Freistellung
Hallo, eine Frage: Wir sind ein Betrieb mit 160 Mitarbeitern, ich möchte eine teilfreistellung beim Arbeitgeber beantragen? Auf was muss ich achten? Danke
Community-Antworten (2)
25.11.2024 um 19:13 Uhr
Erst einmal auf einen ordentlichen Beschluss des Betriebsrates; ohne dem geht nämlich bei einer Freistellung die nach § 38 BetrVG fällt. Das euer BR damit einen Erfolg hab vermag ich aber mehr als zu bezweifeln, da dies i.d. Regel erst ab 200 MA möglich ist. Die Begründung bei einer Teilfreistellung bei 160 MA müsste also schon sehr gravierend sein das ein AG sich drauf einlässt. Und wie gesagt, das geht nur über einen Beschluss des BR. Wird wohl nichts anderes übrig bleiben als wie den § 37 Abs. 2 zu ziehen.
26.11.2024 um 02:11 Uhr
Nur mal so zur INFO :
BAG vom 27.Juni 1990 - 7 ABR 43/89 - Leitsatz: Die Freistellungspflicht des Arbeitgebers nach § 37 Abs.2 BetrVG erschöpft sich nicht darin, den Betriebsratsmitgliedern die zur ordnungsgemäßen Durchführung ihrer Aufgaben erforderliche freie Zeit zu gewähren. Auch bei der Zuteilung des Arbeitspensums muß der Arbeitgeber auf die Inanspruchnahme des Betriebsratsmitglieds durch Betriebsratstätigkeit während der Arbeitszeit angemessen Rücksicht nehmen.
Ebenso muß der Arbeitgeber nach § 37 Abs. 2 BetrVG bei der Zuteilung des Arbeitspensums Rücksicht nehmen auf die Belastung des Betriebsratsmitglieds durch die Wahrnehmung von Betriebsratsaufgaben während der zur Verfügung stehenden Arbeitszeit.
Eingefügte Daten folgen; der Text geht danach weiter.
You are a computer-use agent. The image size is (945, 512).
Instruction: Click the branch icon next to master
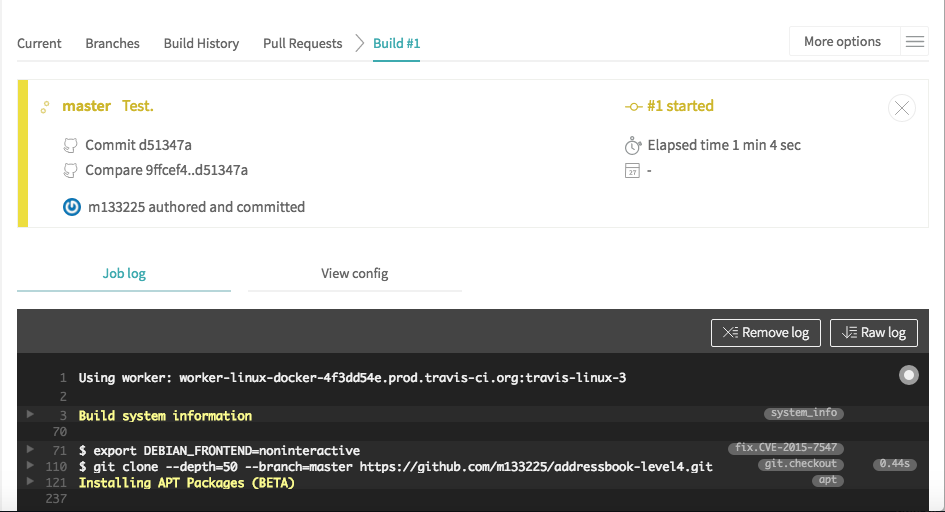click(45, 107)
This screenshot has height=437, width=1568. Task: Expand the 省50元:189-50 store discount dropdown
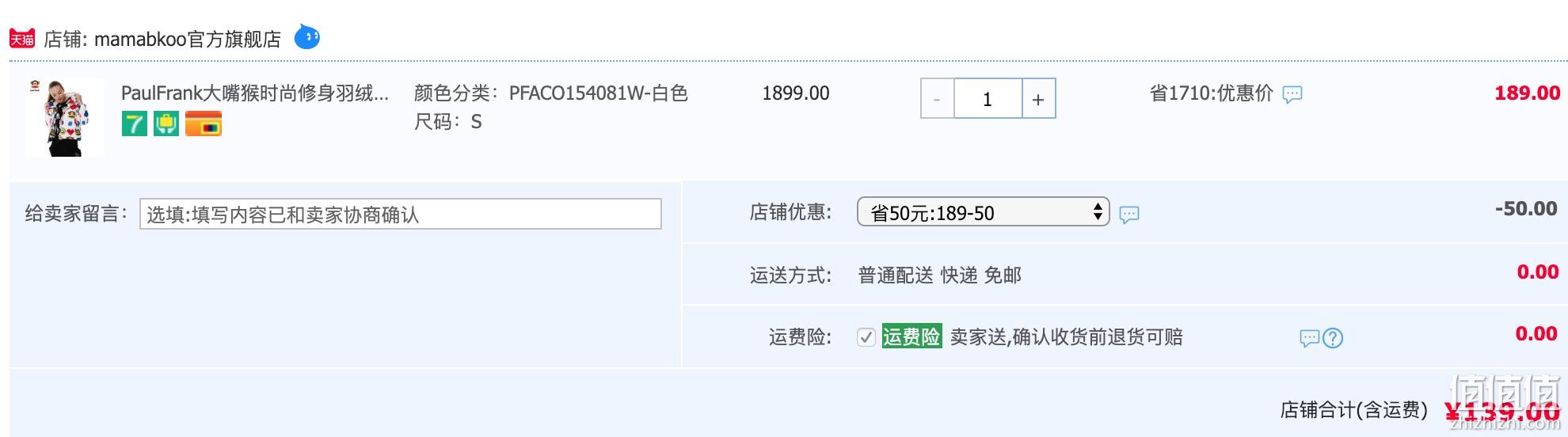[984, 212]
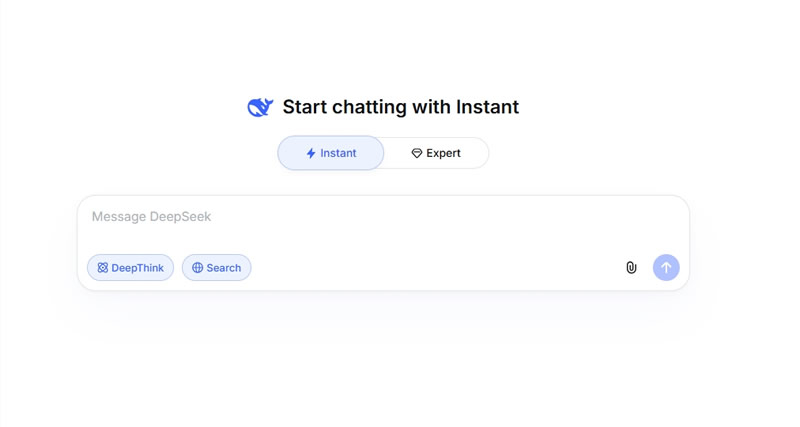Click the "Start chatting with Instant" heading
Image resolution: width=800 pixels, height=427 pixels.
400,107
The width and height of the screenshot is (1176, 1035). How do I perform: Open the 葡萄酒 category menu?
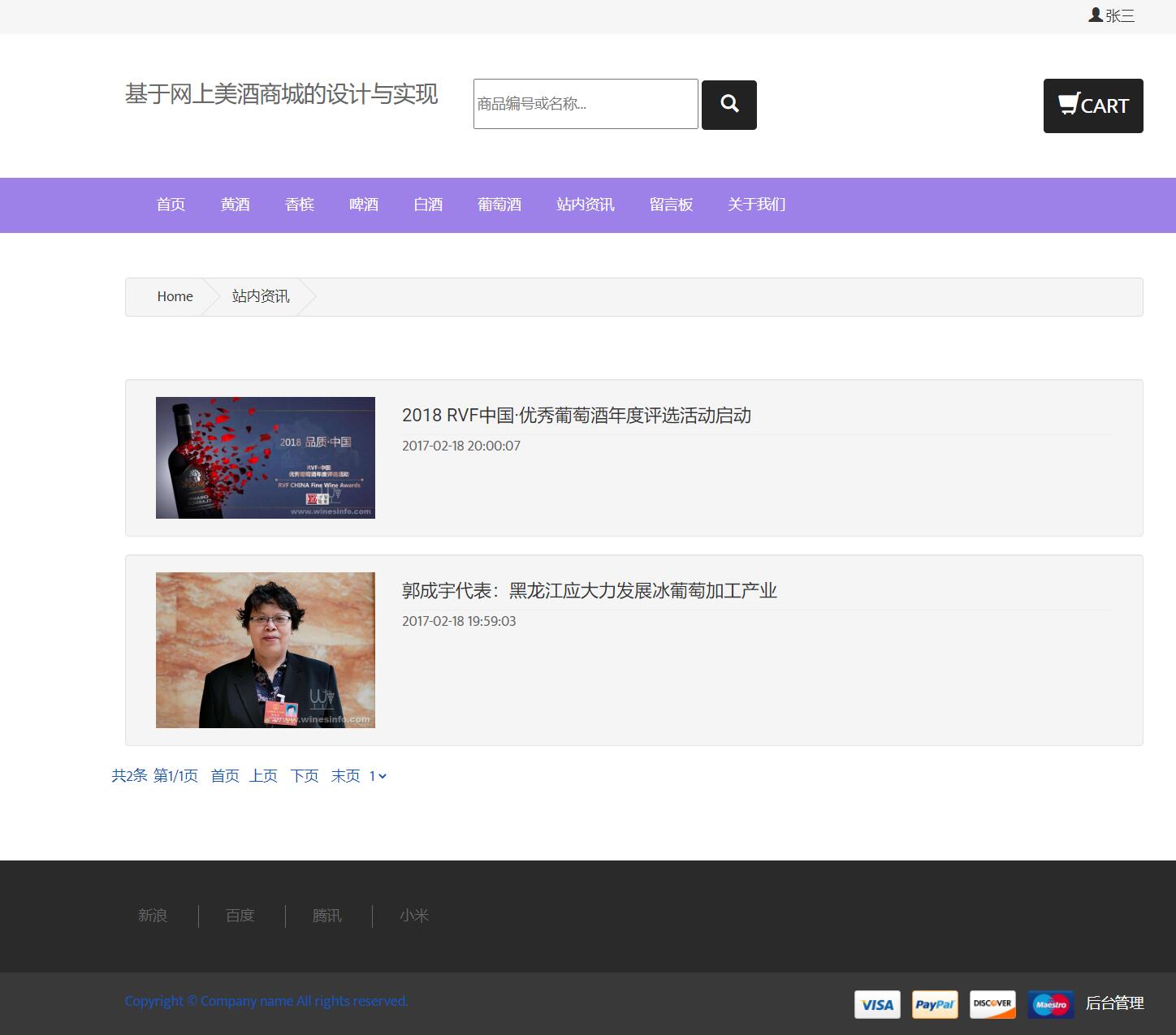pos(499,205)
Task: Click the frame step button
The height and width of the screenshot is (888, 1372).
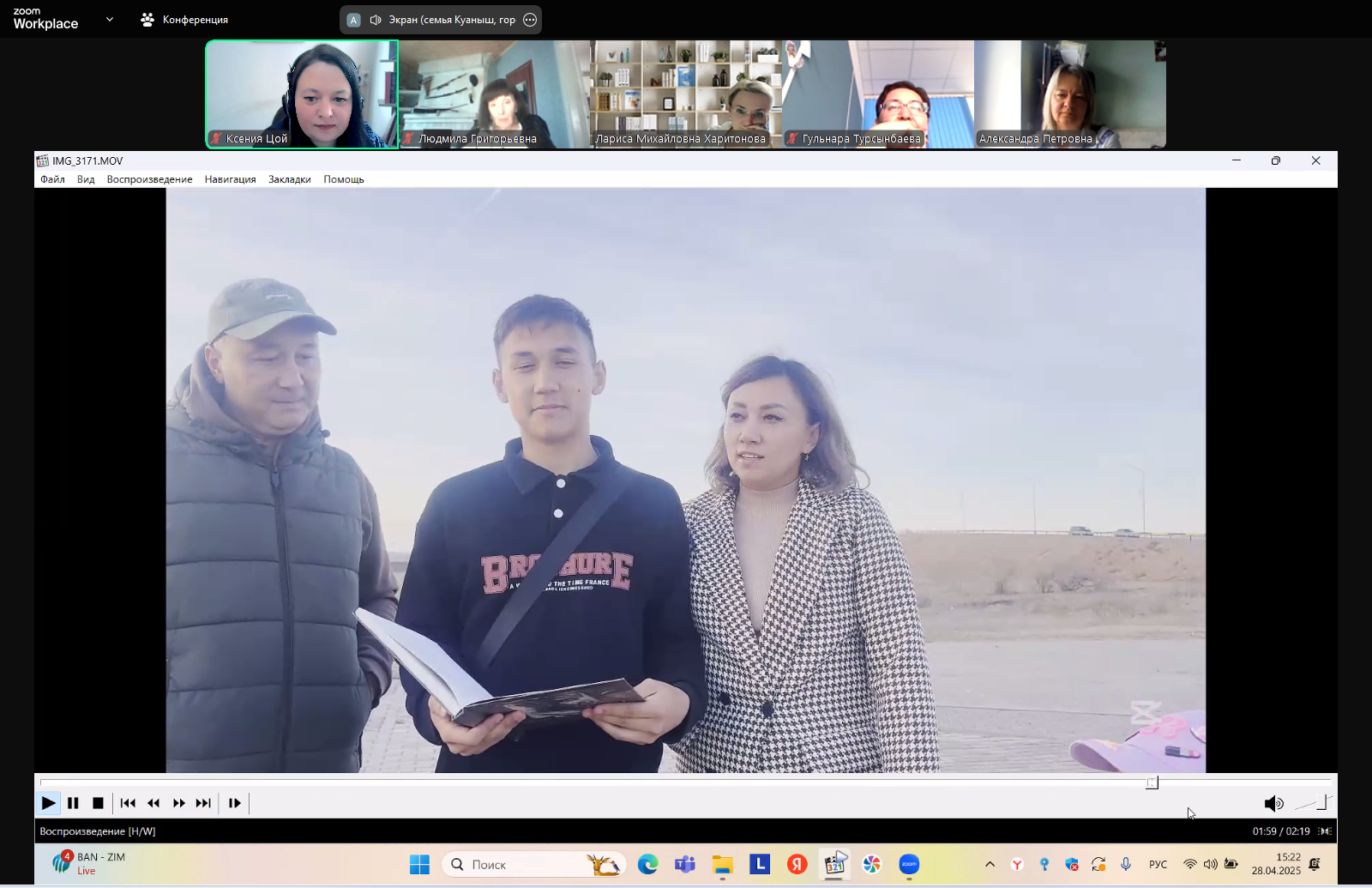Action: tap(234, 803)
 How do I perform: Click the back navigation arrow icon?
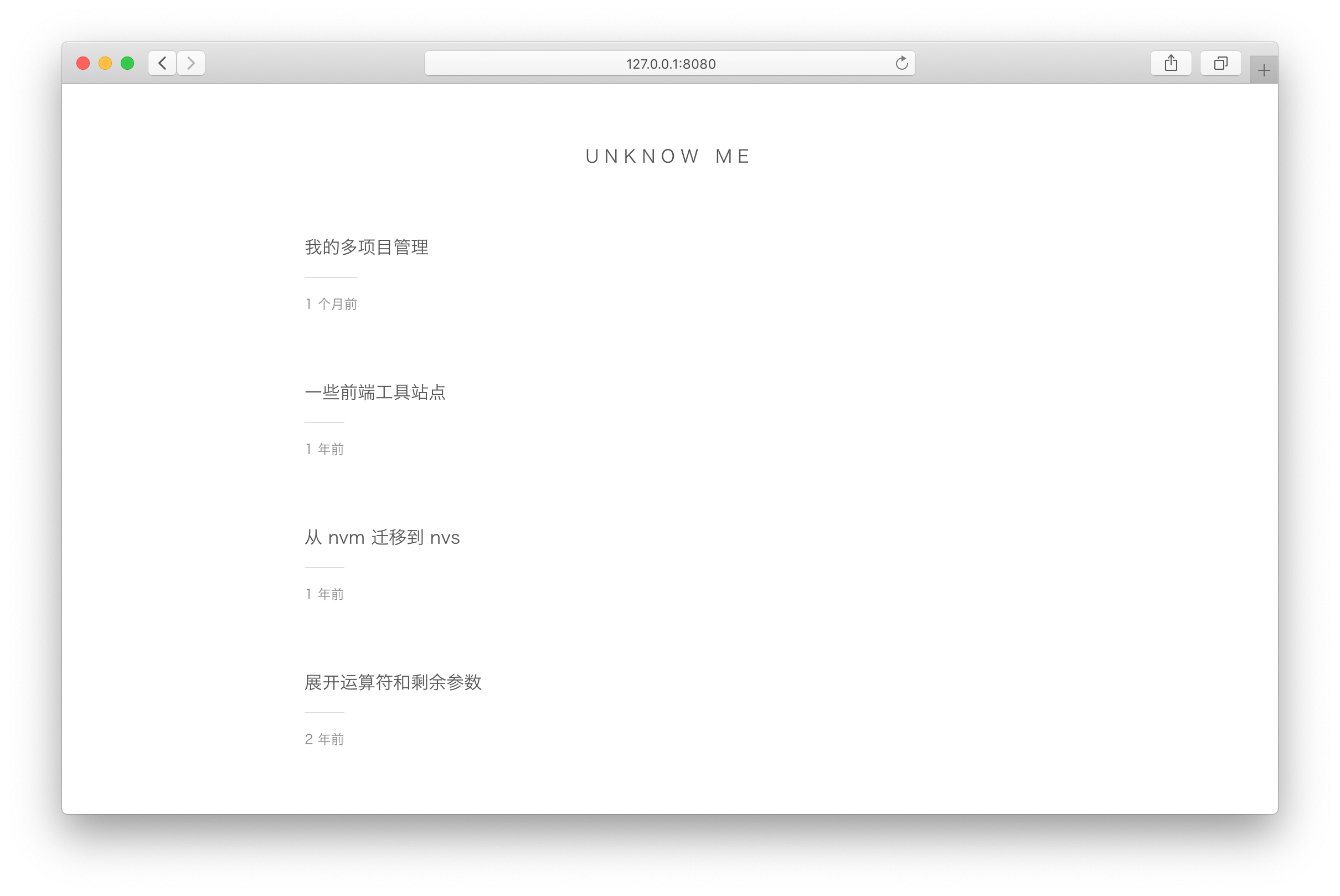pyautogui.click(x=164, y=63)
Er darfsich nicht darauf beschränken, das Betriebsratsmitglied während der Zeit, in der es notwendige Betriebsratsaufgaben erledigen muß, zwar von seiner beruflichen Tätigkeit freizustellen, ihm aber für die verbleibende Arbeitszeit ein Arbeitspensum aufzubürden, das auf eine nicht durch Betriebsratstätigkeit verringerte Arbeitszeit zugeschnitten ist. Damit brächte er das Betriebsratsmitglied in die Zwangslage, entweder seine Betriebsratsaufgaben oder seine dienstlichen Aufgaben zu vernachlässigen. Eine derartige Konfliktsituation muß der Arbeitgeber vermeiden, indem er der Inanspruchnahme des Betriebsratsmitglieds durch Betriebsratstätigkeit während der Arbeitszeit bei der Zuweisung der zu bewältigenden Arbeitsmenge in angemessener Weise Rechnung trägt. Nur dadurch kommt er seiner Freistellungsverpflichtung aus § 37 Abs. 2 BetrVG ordnungsgemäß nach.